- _Assignment_
For this exercise, report every line of the material that includes "agent".

- _Exercise inputs_
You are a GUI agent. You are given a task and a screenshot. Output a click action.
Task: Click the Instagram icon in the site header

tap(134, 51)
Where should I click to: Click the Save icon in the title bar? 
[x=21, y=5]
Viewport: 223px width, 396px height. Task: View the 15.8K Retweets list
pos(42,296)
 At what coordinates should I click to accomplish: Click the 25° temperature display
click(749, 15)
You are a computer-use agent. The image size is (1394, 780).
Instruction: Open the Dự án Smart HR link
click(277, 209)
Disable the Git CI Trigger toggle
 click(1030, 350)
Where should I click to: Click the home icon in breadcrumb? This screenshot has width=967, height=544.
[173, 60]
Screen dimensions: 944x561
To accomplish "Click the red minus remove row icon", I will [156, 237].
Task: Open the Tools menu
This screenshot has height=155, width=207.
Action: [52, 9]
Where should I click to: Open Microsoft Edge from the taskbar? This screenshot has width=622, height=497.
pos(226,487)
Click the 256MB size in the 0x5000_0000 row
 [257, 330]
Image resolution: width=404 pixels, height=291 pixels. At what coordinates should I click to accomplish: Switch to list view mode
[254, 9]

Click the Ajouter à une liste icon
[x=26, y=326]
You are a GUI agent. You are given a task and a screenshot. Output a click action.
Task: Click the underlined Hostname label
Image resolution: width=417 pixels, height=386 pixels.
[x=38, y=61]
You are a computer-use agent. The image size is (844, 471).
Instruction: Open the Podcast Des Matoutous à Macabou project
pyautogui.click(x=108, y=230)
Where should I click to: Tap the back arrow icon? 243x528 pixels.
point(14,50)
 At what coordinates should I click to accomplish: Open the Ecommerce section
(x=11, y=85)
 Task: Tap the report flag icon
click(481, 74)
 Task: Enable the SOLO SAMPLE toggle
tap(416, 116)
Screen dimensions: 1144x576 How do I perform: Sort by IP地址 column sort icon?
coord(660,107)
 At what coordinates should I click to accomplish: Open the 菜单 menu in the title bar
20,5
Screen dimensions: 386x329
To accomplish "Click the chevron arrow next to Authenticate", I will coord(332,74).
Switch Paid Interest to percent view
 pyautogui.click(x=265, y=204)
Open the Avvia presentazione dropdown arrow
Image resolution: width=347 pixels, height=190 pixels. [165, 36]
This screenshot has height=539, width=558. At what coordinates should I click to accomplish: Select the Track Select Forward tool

- _Task output_
You are a GUI agent. You are given a task and a screenshot. Output a click action.
You are a computer-use agent. The image size is (1394, 780).
You are a GUI agent. You are given a task and a screenshot. Output a click action.
You are a computer-use agent. The image size is (844, 471).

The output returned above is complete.